Mediator perdamaian, Martti Ahtisaari, menunjukkan dukungannya terhadap argumen GAM. Hasilnya adalah lahirnya frase dalam MoU Helsinki yang memungkinkan pembentukan partai politik lokal di Aceh. Hal ini tercermin dalam Butir 1.2.1 MoU Helsinki yang menegaskan bahwa Pemerintah Indonesia akan memfasilitasi pembentukan partai lokal di Aceh, dengan ketentuan sesuai hukum nasional dan hasil konsultasi dengan DPR.
Namun demikian, klausul ini menyisakan dilema. Pertama, partai politik nasional tetap memiliki legitimasi konstitusional untuk beroperasi di Aceh. Kedua, partai lokal diberi ruang sebagai ekspresi khas dari aspirasi politik masyarakat Aceh.
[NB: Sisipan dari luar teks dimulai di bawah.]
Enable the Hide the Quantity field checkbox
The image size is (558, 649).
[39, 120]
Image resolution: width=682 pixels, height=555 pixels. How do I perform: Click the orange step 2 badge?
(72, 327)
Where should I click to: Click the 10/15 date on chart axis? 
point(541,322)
Ketentuan ini kemudian diterjemahkan dalam Pasal 75 Undang-Undang Nomor 11 Tahun 2006 tentang Pemerintahan Aceh (UUPA), yang tidak secara eksplisit membuka ruang untuk partai politik tunggal di Aceh.
Meski demikian, eks kombatan GAM tetap mendorong pembentukan partai politik yang merepresentasikan perjuangan mereka. Pada 19 Februari 2007, Teungku Malik Mahmud memberi mandat kepada Teungku Yahya Mu’ad untuk membentuk Partai GAM, yang kemudian berubah nama menjadi Partai Aceh. Dalam Pemilu 2009, Partai Aceh keluar sebagai pemenang dengan dukungan mayoritas rakyat Aceh.
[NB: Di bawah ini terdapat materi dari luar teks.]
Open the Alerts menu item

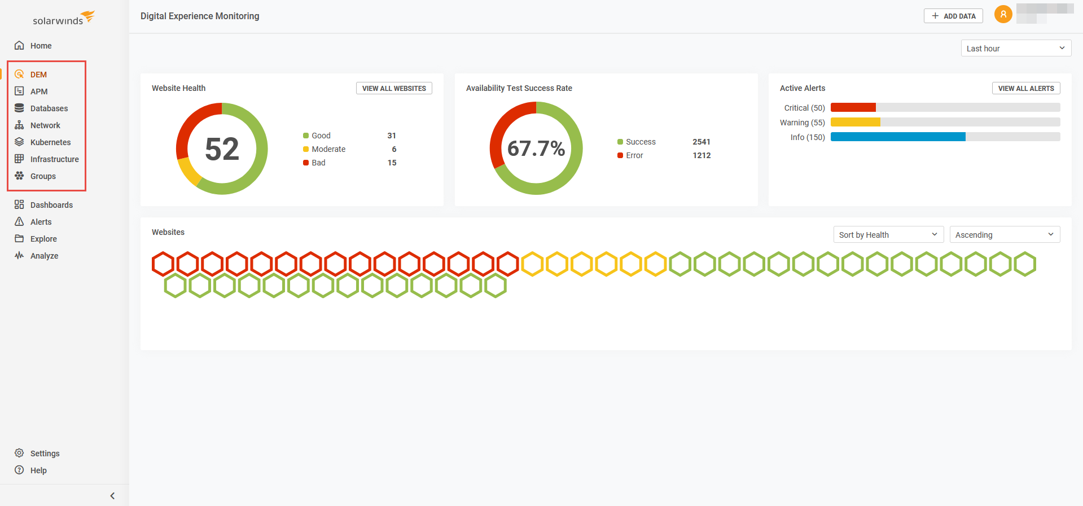coord(41,222)
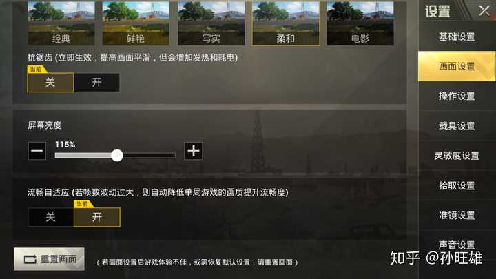The image size is (496, 279).
Task: Select 开 for 流畅自适应
Action: tap(97, 217)
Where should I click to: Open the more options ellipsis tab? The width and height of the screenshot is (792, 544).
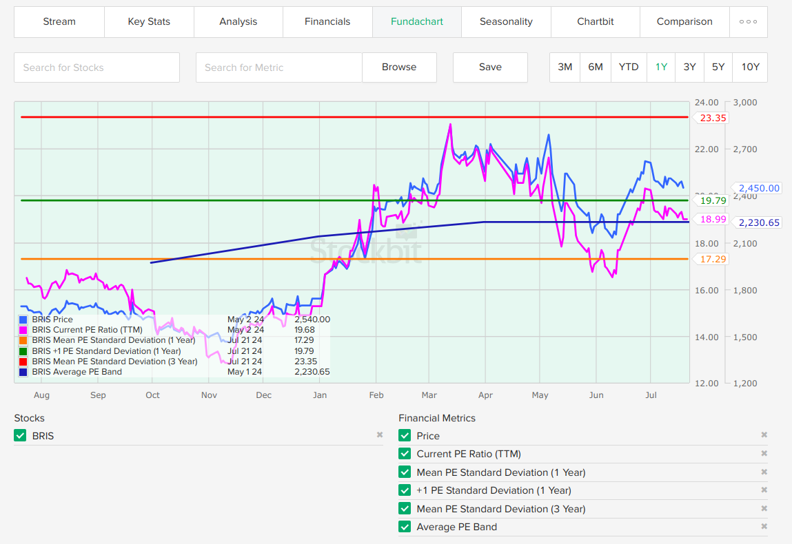coord(748,22)
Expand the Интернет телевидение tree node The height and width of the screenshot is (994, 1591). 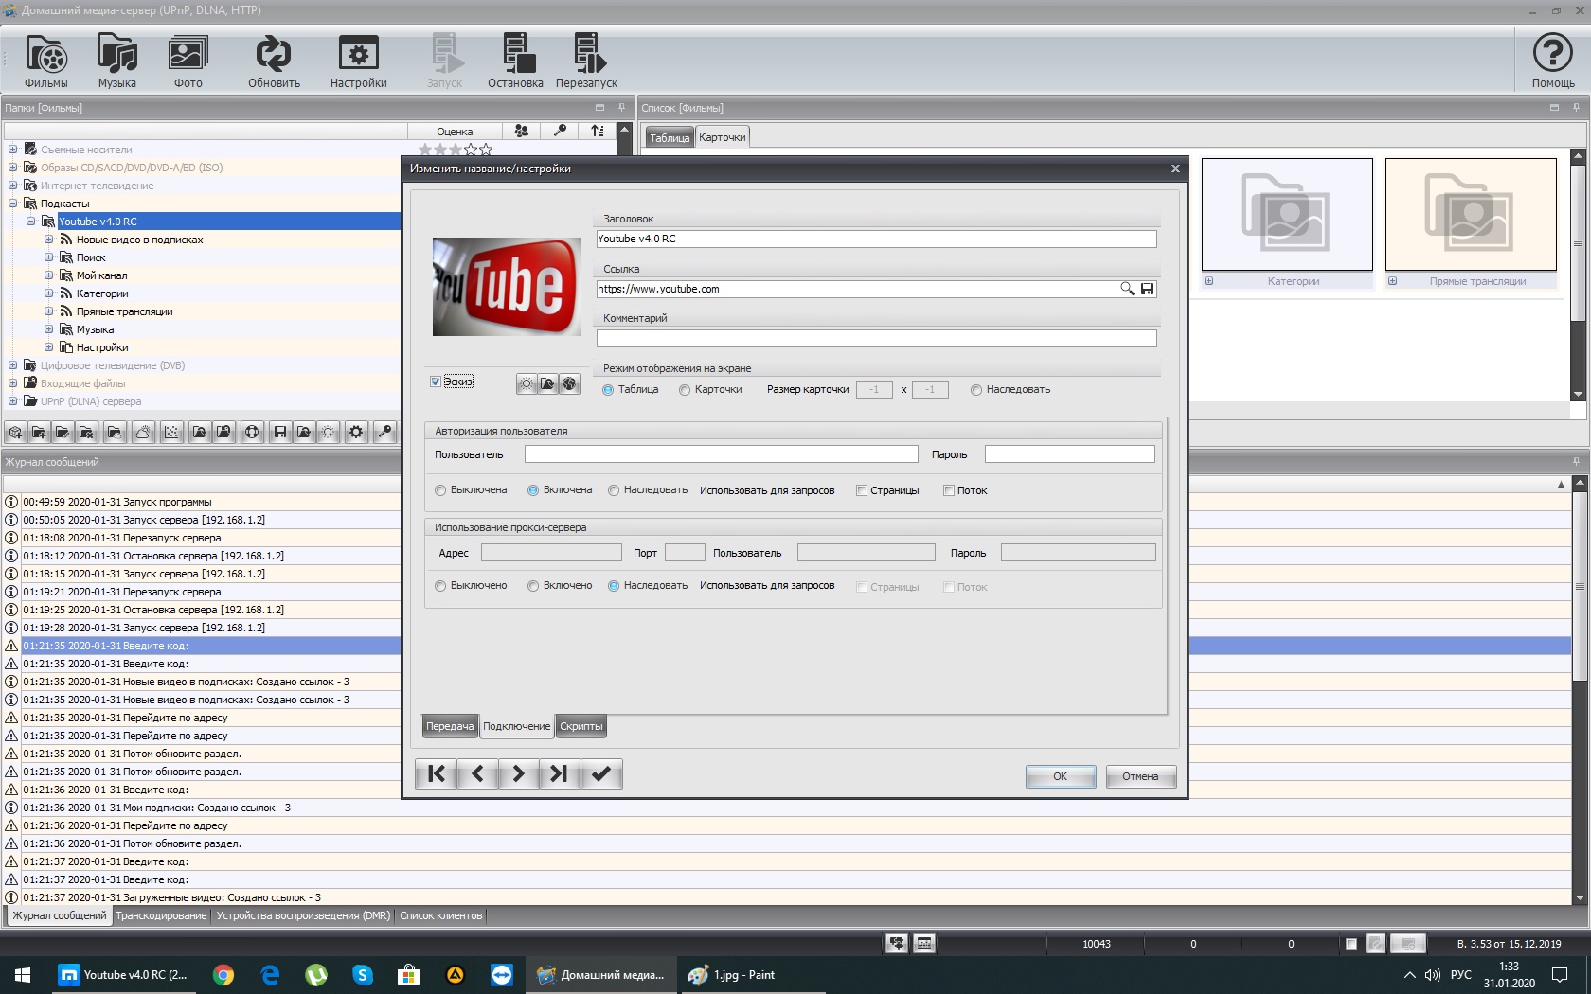12,186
Menariknya, euforia politik lokal saat itu mendorong lahirnya berbagai partai lokal lain. Setidaknya, terdapat 13 partai lokal yang terdaftar di Kanwil Depkumham NAD, antara lain Partai Rakyat Aceh, Partai SIRA, Partai Pemersatu Muslimin Aceh, hingga Partai Bersatu Atjeh (PBA). Namun seiring waktu, hanya segelintir yang bertahan dan relevan secara elektoral.
Gagasan partai politik tunggal kembali mengemuka pada tahun 2019 melalui almarhum Kamaruddin Abubakar (Abu Razak) dalam kegiatan pendidikan politik Muda Seudang. Menurutnya, hanya satu partai seharusnya eksis di Aceh untuk memperkuat agenda nasional Aceh secara utuh dan terkoordinasi. Gagasan ini mirip dengan semangat nasionalisme radikal yang diusung oleh Soekarno pada awal kemerdekaan Indonesia, ketika PNI dijadikan kendaraan politik utama untuk mengonsolidasikan kekuatan nasional.
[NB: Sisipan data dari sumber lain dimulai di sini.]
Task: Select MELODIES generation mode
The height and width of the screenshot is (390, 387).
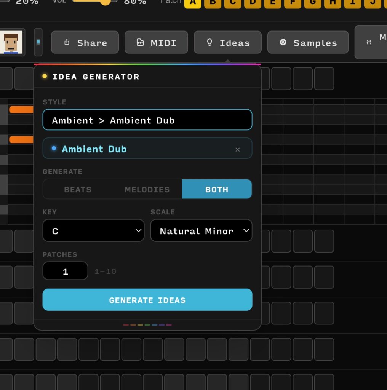Action: coord(147,189)
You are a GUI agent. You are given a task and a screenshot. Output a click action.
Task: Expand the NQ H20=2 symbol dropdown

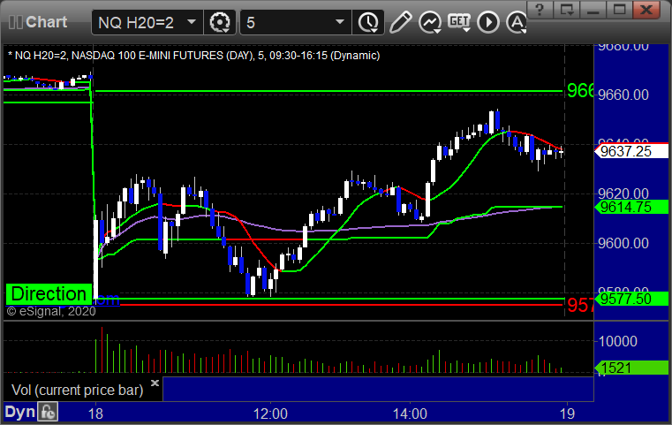[x=192, y=22]
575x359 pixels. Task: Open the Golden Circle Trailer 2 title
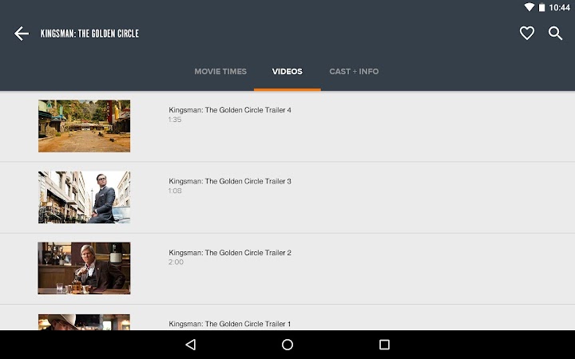230,253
Secara konseptual, ide partai politik tunggal di Aceh bertujuan untuk menyatukan visi politik dalam kerangka Aceh National Interest, mengurangi fragmentasi ideologi, dan meminimalkan konflik internal antar partai lokal. Namun, agar gagasan ini tidak jatuh pada otoritarianisme, perlu dipastikan bahwa partai tunggal tersebut tetap mengedepankan prinsip demokrasi substantif, transparansi, serta akuntabilitas publik.
Merujuk kembali pada model Tiongkok, partai politik tunggal telah mampu mendorong transformasi ekonomi dan peningkatan taraf hidup rakyat secara signifikan. Menurut Fareed Zakaria, sistem otoriter yang adaptif dan pragmatis bisa lebih cepat dalam pengambilan kebijakan strategis dibandingkan sistem demokrasi yang penuh kompromi. Namun Zakaria juga memperingatkan bahwa sistem seperti ini rawan disalahgunakan jika tidak ada mekanisme pengawasan dan partisipasi publik.
Dalam kerangka hukum di Aceh, gagasan ini menuntut revisi Pasal 75 UUPA dan Peraturan Pemerintah Nomor 20 Tahun 2007. Revisi ini bertujuan untuk mengatur bahwa masyarakat Aceh hanya membentuk satu partai politik yang menyatukan unsur partai nasional dan lokal, dengan platform perjuangan berbasis Islam, Pancasila, UUD 1945, dan nilai-nilai lokal seperti Qanun Meukuta Alam.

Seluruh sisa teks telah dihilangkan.